- **WORK TO BE COMPLETED**:
Extract the complete listing and output it unchanged.

- **DATA SHOWN**:
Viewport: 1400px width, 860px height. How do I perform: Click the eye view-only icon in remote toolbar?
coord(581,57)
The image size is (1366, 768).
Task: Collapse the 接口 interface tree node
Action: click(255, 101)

- **RESULT**:
Viewport: 1400px width, 860px height. How do I perform: Click the eye view-only icon in remote toolbar?
coord(581,57)
The image size is (1366, 768).
Task: Collapse the 接口 interface tree node
Action: click(255, 101)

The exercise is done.